Business insurance is a common practice to purchase adequate cover your assets. It secures your business investments by minimizing financial risks linked with unpredicted events such as death of a partner, an injured employee, a lawsuit, or a natural disaster. It is necessary to maintain life, business interruption or other types of insurance to protect your investor’s or financial lender’s investments.
In buying business insurance, here are the steps to help you determine and assess what is best for your business to provide adequate protection and reduce risks:
- Identify and Evaluate the Risks. Through the process of underwriting, the insurance company assess your application and ascertain whether it will provide all or a portion of the coverage being requested.
- Shop Around. Insurance companies vary from the extent and coverage costs. Some brokers specialize in insuring specific types of business, while others can connect you with policies specific to your business activities.
- Examine a Business Owner’s Policy (BOP). It is essential to understand the extent of coverage in considering any BOP. Normally, it consists of covering property, general liability, vehicles, business interruption and other common coverage to most types of businesses.
- Find a Reliable, Licensed Agent.
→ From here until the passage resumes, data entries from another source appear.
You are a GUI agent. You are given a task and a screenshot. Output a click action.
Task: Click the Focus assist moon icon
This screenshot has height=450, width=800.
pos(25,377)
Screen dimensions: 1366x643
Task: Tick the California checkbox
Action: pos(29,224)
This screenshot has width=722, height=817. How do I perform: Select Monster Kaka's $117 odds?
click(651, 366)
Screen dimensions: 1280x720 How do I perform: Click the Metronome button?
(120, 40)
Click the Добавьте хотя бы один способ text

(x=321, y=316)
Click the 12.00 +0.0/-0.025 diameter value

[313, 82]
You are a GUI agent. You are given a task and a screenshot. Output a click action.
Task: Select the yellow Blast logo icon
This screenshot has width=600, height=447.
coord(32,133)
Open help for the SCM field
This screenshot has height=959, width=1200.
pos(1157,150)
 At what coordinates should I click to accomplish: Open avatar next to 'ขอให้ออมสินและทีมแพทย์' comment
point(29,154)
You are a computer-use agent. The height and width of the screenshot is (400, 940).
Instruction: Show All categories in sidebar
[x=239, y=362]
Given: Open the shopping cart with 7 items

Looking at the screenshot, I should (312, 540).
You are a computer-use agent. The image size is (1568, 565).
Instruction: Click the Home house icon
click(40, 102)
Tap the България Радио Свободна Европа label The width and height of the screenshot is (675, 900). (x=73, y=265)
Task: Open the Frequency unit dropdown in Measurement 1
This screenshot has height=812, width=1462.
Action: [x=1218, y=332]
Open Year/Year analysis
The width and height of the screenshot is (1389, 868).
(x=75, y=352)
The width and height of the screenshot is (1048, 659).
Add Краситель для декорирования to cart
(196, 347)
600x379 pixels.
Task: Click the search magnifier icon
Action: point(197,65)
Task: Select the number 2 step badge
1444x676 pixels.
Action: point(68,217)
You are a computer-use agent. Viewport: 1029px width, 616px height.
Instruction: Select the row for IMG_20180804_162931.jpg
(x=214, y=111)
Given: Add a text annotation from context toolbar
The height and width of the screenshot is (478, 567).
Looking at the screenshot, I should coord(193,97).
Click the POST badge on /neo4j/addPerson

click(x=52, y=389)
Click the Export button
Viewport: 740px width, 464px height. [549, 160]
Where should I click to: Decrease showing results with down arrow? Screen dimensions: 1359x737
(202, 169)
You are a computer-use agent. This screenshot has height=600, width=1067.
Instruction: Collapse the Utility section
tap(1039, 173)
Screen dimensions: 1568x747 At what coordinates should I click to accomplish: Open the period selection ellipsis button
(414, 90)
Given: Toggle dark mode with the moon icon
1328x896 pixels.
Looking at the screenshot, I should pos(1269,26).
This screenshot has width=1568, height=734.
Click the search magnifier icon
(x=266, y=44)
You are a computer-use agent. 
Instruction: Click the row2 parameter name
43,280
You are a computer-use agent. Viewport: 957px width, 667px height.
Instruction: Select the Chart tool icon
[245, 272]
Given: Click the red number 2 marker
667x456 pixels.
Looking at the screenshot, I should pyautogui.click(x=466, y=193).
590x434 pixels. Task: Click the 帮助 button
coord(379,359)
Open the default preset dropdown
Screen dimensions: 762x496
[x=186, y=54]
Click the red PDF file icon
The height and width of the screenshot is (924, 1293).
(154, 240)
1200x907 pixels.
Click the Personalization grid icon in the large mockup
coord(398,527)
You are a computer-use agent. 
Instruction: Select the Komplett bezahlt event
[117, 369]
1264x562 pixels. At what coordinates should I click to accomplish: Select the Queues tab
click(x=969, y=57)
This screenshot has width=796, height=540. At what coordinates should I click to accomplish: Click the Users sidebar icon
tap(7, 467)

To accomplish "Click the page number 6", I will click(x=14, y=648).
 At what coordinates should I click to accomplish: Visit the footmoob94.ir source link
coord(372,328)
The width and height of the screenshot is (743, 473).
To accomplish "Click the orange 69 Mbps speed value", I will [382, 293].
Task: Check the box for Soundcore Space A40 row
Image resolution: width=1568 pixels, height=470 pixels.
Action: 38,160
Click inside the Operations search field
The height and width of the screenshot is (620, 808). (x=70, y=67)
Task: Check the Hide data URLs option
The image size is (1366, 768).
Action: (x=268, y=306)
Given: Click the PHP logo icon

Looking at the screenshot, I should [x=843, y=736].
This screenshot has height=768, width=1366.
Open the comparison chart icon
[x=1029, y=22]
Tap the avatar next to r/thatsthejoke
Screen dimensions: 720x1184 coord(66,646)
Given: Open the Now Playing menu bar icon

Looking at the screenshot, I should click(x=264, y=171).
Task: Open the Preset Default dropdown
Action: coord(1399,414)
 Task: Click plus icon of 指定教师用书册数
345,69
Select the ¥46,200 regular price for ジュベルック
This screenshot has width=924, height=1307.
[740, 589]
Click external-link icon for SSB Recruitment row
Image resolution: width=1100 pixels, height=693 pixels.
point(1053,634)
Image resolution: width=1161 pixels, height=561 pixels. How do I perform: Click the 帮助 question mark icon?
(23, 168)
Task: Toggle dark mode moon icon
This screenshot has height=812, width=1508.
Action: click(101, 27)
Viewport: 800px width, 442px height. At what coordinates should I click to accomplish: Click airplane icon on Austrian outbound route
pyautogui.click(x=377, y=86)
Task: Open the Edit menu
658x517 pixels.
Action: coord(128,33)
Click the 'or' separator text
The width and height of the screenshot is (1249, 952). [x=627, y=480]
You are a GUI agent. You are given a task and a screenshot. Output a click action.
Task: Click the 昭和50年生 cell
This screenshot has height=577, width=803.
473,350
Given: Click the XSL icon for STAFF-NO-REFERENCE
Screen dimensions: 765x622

An insurance agent must understand all the risks and interested in your needs associated with your business. Always look for a reputable and licensed brokers.
- Assess Your Insurance Coverage on an Annual Basis. Discuss to your insurance broker regarding the changes in your business and how they affect your coverage.
After discussing with your broker or insurance agent regarding your specific business risks, below are some of the types of insurance that you may consider purchasing depending on your broker’s advice:
- General Liability Insurance. It covers legal hassles due to injuries, accident and claims of negligence.
- Product Liability Insurance. This type of insurance is applicable for companies that manufacture, wholesale, distribute and retail a product which protects against financial loss caused by a harmful defective product.
- Professional Liability Insurance. Businesses owners providing services are bound by this insurance which protects them against malpractice, errors, and negligence in customer service provision.
- Commercial Property Insurance. Everything related to the loss and damage of company property caused by variety of events such as fire, smoke, civil disobedience and vandalism is covered by this type of insurance.
- Home-Based Business Insurance. It provides a limited amount of coverage for business equipment, but most standard homeowners' policies exclude coverage for businesses operating in the home.